I know it’s a super original header. But at this point, it’s good for me. I’ve been fighting a bit of a cold, lack of motivation and depression the last few weeks. Just really have no desire to do much other than sit and watch tv. My great accomplishment thus far has been to finally finish Breaking Bad. I lost countless hours of sleep and wasted way too many hours of my day but I got it done. See…I make things happen.
Actually I have been working on revamping the business. I setting on Erika’s Event Planning & Consulting. Again it doesn’t have that creative flair I was looking for. But it is simple and to the point. My board of directors (i.e. Pete) says to keep it as simple as possible. I really wanted to continue with Merry we Meet, but with the addition of Memorial planning just didn’t seem appropriate. And I suppose that chapter needs to close considering all that is behind it. But damn. We spent so much time getting to that point. Oh well. one must move on. The last few weeks I’ve been working on branding and business plans. I want so badly to have all my ducks in a line before I put anything out, but of course, I didn’t. I think because it’s going to take a bit of time to round up some business it should work out just fine. I’m waiting to hear back from the State on my name register. And then once I have that I can go get the business license. I think it’s just silly, but those are the rules. So hopefully next week I can do the license and background check. The business plan is pretty much done. I just have to do some final tweaks and it’s done. I’d just like to have it all in line when I go get this license….just in case they ask.

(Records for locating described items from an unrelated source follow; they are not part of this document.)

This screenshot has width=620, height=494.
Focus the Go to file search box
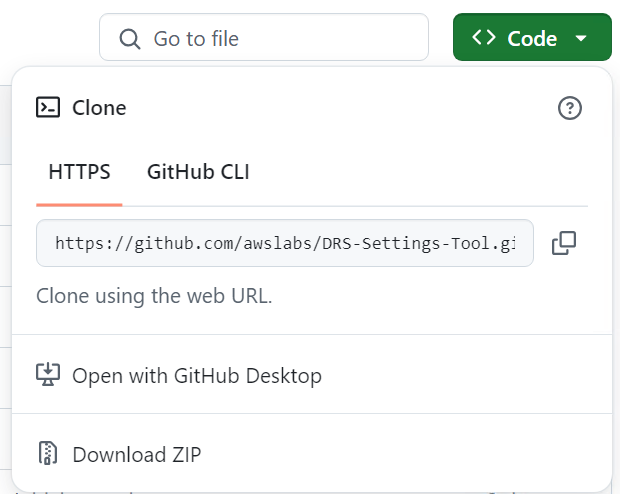264,37
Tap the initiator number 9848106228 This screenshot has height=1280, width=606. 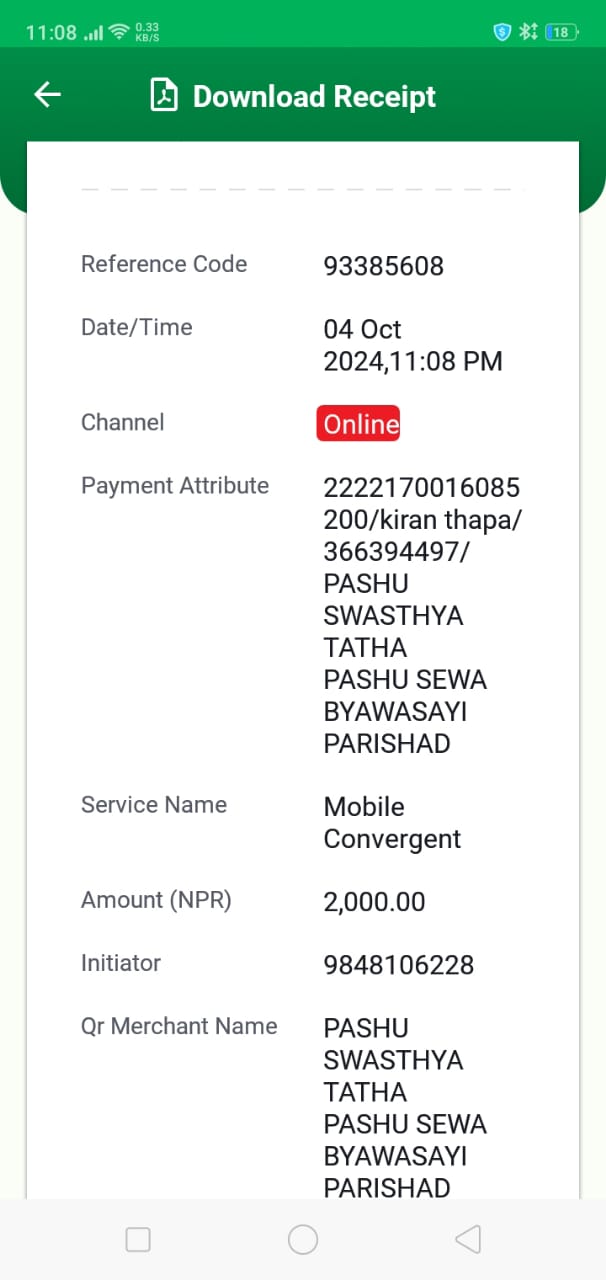coord(398,966)
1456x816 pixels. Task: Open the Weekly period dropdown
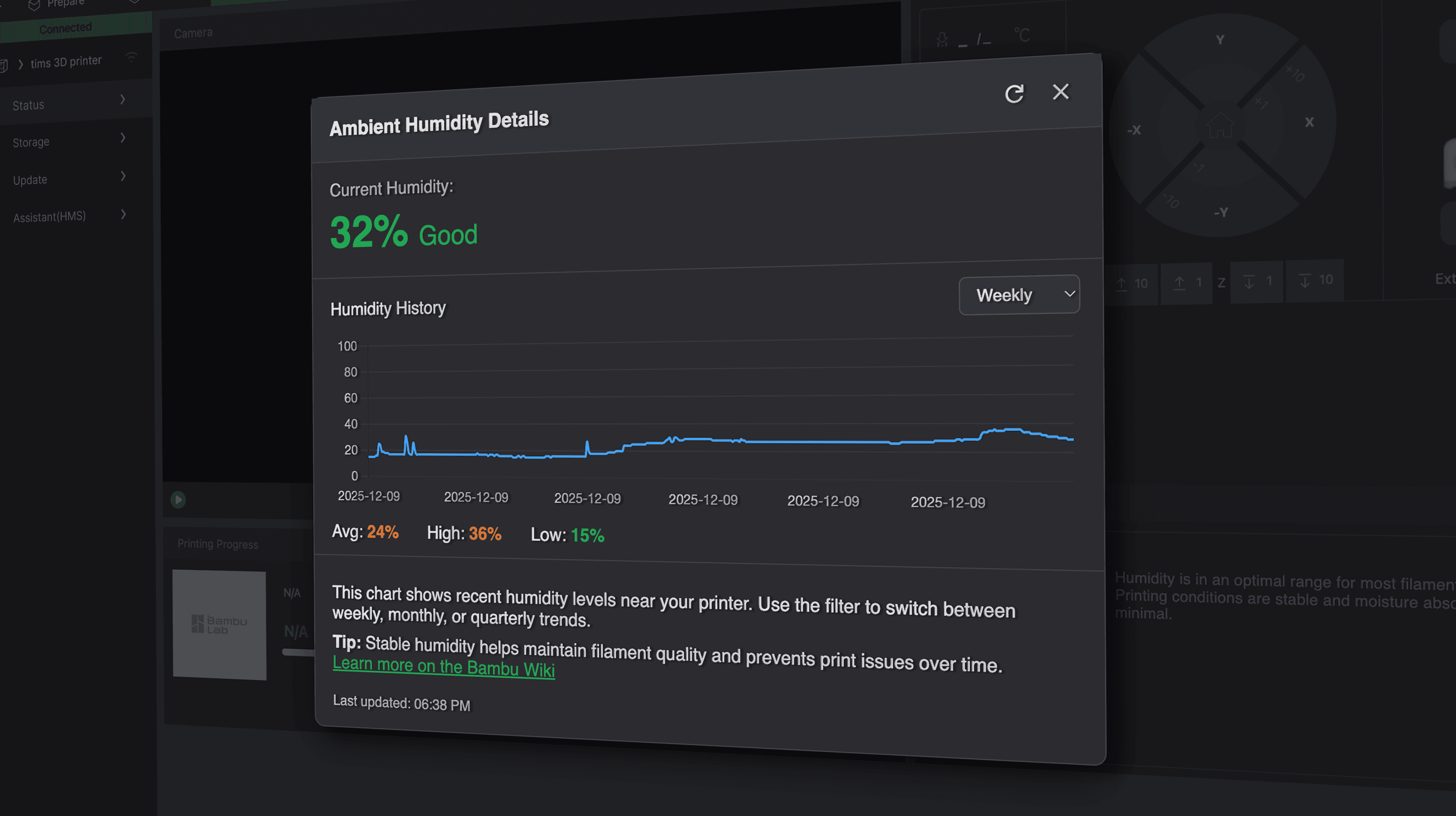click(x=1019, y=295)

It’s been a lot of work but I had a lot of this already set up with Merry We Meet so it’s just a matter of changing a few things here and there. But it’s been good to keep me occupied and get my mind rolling for some other projects I have thought of along the way. So I was a notary for Colorado for years (technically still am I suppose) But for Montana you can notarize for Wyoming and one of the Dakotas…I forget which one. I find that interesting.
I found some on line courses I’m taking. Figure why not. Just basic self improvement, business and brushing up on skills kind of things. The other thing I was toying with was learning another language. So I busted out the Duolingo app. I was going to start with the mother-tounges. I’ll do German first because it’s the easier of the lot for me. Then I’ll do Spanish, because well it makes sense. Let’s throw French in there. But the real challenge is going to be Polish. Such a mess of a language. So I take the preliminary tests for these to see how I’ll do. German is obviously my strongest. I am shocked I remembered as much as I did. Spanish is 2nd. Polish is 3rd and French is 4th. Really? Well it’ll be fun. The real thing I want to do is learn Sign Language. I think that would be super fun to learn and may actually be helpful.
Well, I found out the pretty much the same symptoms from treatment are the same for menopause. Yeah, that’s not helpful. So I don’t know if what I’m feeling is treatment related or menopausal related. I think I’m going to go with a little bit of both and hope that it all goes away soon. I mean it hasn’t been awful lately. In the beginning, it was bad and I was NOT a happy camper. Now I get the occasional hot flash, then get super cold (of course it has been sub-zero temperatures so that really may not be a factor). I’ll get stiff when I sit too long. I have nausea and an over all feeling of blah. (this could be me fighting some cold too) But my arms and hands are always swollen (I also haven’t been eating a low sodium diet the last few weeks) So yeah, there’s no telling. So I’m going to just chalk it all up to the fact that I’m 47 and aging. I haven’t been going to the gym as much the past 2 weeks. Honestly, the reason is because it’s been too damn cold out and the roads are icy and I’m just not going out in that stuff to exercise. The truth hurts. I know I need to get over that.
Now we have our first support group meeting of the year tomorrow. The topic is “Reoccurrence.” Really? I have mixed feelings about going to this meeting. One one side, I don’t want to think about reoccurrence. I know it’s always a factor and outside of eating right and exercising and taking care of myself, I have no control over that. So why sit and worry over it. If it does happen what do you do….go back, see what treatments are available and go back into cancer mode. On the other hand, maybe there is some information or train of thought I don’t know about. Maybe it will be good information for me to keep in the back of my mind. Most likely I will go because I enjoy seeing the group.